┌─ Text block

Playing right now: Nothing, and I'd like to play the new Jason Adasiewicz album, but if I did, I wouldn't get this entry done. My discman died without advance notice on Christmas and I haven't had a chance to replace it yet, which blows because now more than I ever I'm ready to have it playing constantly when I'm coming and going from work and on when I'm on break.
When I was is high school, I had a two-fer of Robert Wyatt's solo albums Rock Bottom and Ruth is Stranger than Richard. I discovered Soft Machine after finding a slightly beat-up but still playable version of their Third album right before Christmas during ninth grade. And I was told Rock Bottom was a must-have by a friend of my brother's, so I eventually snagged the double-album with absolutely no regrets.

└─
┌─ Source data

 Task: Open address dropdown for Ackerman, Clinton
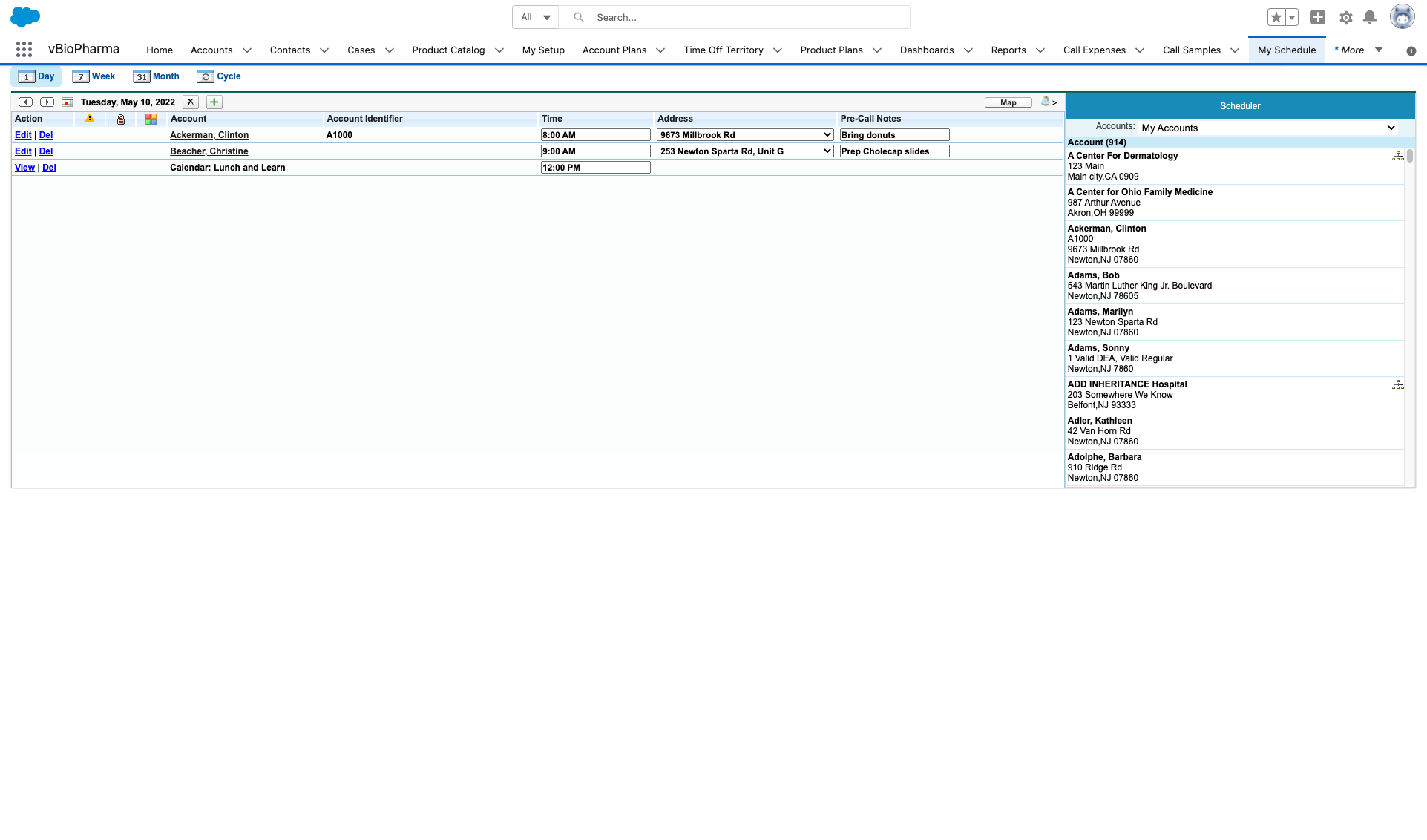[x=745, y=135]
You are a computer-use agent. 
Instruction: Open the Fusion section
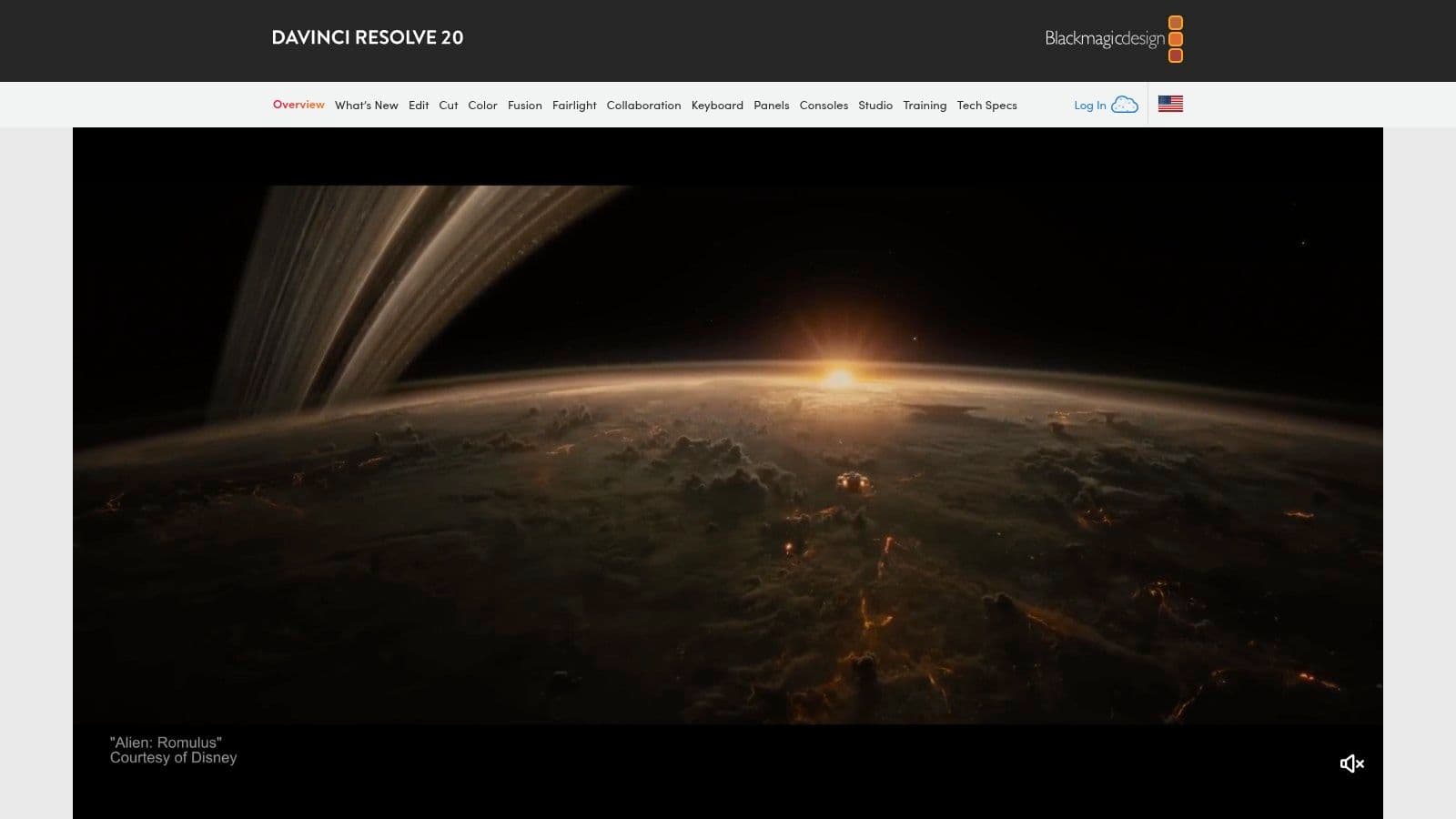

└─

What this exercise asks ::
- A) List every album title that the music blog entry names.
- B) Write the next part of the music blog entry, starting after its final sentence.
The material between the music blog entry and this point is separate from the entry.

Outputs by task ::
- A)
Rock Bottom
Ruth is Stranger than Richard
Third

- B)
During college the Wyatt record disappeared, in one of those situations where you don't notice it being lost for about six months. Maybe even longer. I think I took it to my jazz show at WPTS (Pitt's radio station) - along with Soft Machine's Volume Two, Kai Winding's Dirty Dog and Charlie Haden's Liberation Music Orchestra - and left the bag somewhere either during or after class. When the copy of Dirty Dog showed up in the new bin at Jerry's a few months later, I had a sneaking suspsicion that that was where I left it. I knew it was my copy because it had a dot sticker and a hole punched in it in a noticeable spot. The store had given me so many breaks in that I didn't feel right telling them the ridiculous story that I just recounted here. I bought Dirty Dog without ceremony and chalked the loss of the others up to absent-mindedness.
A few years ago I got Rock Bottom on CD, but only this week did I get a disc of Ruth. (A friend made me a cassette dub about 10 years ago, which kept me satiated in the meantime.) I was surprised to discover that the original sides one and two had been reversed from the way I played them. It always seemed to me that side one started with "Soup Song" and side two had the "Muddy Mouse" suite. Not on the Thirsty Ear reissue. It kind of makes sense because the version of "Song for Che" make a more triumphant ending to the whole set, while "Muddy Mouth" (no typo there) concludes the album by slinking mysterious off into the evening.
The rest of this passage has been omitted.